At the last general election, no party could credibly present itself without an upfront acknowldgement that the existing political system was broken beyond repair. Fine Gael told us that “Modern Ireland cannot be governed by a system of government originally designed for 19th century Britain. Ireland needs more than piecemeal reform. It needs radical root-and-branch change.”

This radical change was to be both urgent and comprehensive. Within 12 months of the election we were going to have Constitution Day, when we would all vote on a package of constitutional reform, taking in “the executive, the Dáil, the presidency and the judiciary” – in other words the entire system of national government. In reality, of course, all we got was a botched referendum to give Dáil committees full powers of inquiry.

Now, even the smaller gestures towards “root-and-branch reform” are being scaled back to near-invisibility. Consider all the hullabaloo about last week’s revision of Dáil constituencies. It has a veneer of “reform”. It makes a noise that sounds vaguely like change. But the noise is merely that of the machine clanking back into place. The fuss is what magicians call misdirection – the piece of ostentatious business that takes your eye off the real manoeuvre.

That manoeuvre is the ditching of a very specific Fine Gael manifesto promise: “cutting the number of TDs by 20”. This was itself far too timid. There is no reason for a Dáil to have more than 100 members – if, that is, TDs function as legislators and watchdogs rather than as the dispensers of “imaginary patronage” to constituents. But even the promise to cut 20 has now been reduced to eight.

Much worse, though, is what’s happening to the idea of how reform should happen. Going into the last election, the machine recognised that the public would not be impressed by the notion that it would reform itself. It knew citizens were so alienated from the workings of democracy that they wanted to practise a different kind of democracy. Both Fine Gael and Labour therefore promised to entrust the process of reform to citizens themselves.

Labour told us the new government would “ask a people’s convention to draw up a new Constitution setting out the aspirations, the values and the rules that Irish people want to live by now”. Fine Gael pledged “a Citizens’ Assembly . . . composed of up to 100 members who will be chosen from the public”.

It was absolutely clear in both of these proposals that the purpose of the people’s convention or citizens’ assembly would not be to debate a few piecemeal changes. It would be to act as a compelling force for radical change – in Eamon Gilmore’s words, “to collectively design the kind of Republic that meets the needs and aspirations of the Irish people”.

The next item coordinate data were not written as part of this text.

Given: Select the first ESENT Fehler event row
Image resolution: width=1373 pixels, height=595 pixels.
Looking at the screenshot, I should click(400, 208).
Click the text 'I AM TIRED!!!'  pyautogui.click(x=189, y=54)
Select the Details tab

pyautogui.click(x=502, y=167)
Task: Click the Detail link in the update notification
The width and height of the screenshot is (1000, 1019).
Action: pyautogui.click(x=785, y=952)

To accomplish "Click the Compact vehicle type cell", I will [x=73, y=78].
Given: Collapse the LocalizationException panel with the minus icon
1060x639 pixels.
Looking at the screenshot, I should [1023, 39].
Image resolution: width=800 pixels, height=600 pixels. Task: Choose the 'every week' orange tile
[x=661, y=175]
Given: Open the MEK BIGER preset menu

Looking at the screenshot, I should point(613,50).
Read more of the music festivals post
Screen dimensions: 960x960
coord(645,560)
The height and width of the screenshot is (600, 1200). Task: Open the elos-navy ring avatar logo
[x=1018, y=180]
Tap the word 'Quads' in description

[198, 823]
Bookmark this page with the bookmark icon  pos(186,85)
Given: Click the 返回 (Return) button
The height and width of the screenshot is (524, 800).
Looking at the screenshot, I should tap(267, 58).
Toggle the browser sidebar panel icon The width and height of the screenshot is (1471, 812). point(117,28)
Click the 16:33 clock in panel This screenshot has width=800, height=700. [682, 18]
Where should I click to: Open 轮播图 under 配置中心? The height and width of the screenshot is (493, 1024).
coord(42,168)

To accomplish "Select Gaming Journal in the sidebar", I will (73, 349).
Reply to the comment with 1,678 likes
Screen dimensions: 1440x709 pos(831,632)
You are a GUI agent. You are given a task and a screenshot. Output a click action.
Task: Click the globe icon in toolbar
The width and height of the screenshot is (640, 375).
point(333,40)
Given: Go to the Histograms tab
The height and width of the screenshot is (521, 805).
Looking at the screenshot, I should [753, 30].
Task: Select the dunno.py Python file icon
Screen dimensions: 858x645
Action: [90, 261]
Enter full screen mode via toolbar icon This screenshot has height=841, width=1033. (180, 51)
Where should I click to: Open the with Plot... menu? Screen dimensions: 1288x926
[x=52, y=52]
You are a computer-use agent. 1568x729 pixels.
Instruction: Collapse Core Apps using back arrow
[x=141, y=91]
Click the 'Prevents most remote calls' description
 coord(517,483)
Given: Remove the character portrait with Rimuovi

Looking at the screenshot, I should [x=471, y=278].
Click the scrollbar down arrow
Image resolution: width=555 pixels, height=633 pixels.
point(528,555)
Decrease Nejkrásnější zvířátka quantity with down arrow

And what are we getting? Firstly, not quite a “citizens’ assembly” – the convention is to have a mix of “ordinary” citizens and serving politicians. Secondly, not an active body urgently designing a new Republic but what Enda Kenny interestingly calls a “forum”. Thirdly, not a comprehensive redesign of the Republic but a public chat about subjects selected in advance by the Government.

That the first two subjects are the possible reduction of the presidential term and the possible reduction of the voting age says everything that needs to be said about the revolutionary scale of the envisaged change. And when the convention does make a proposal, what will happen? “The relevant Ministers will consider recommendations from the convention and report to Government as appropriate” – government-speak for “not very much really”. Plunkitt would be proud to see such great Tammany traditions alive and well.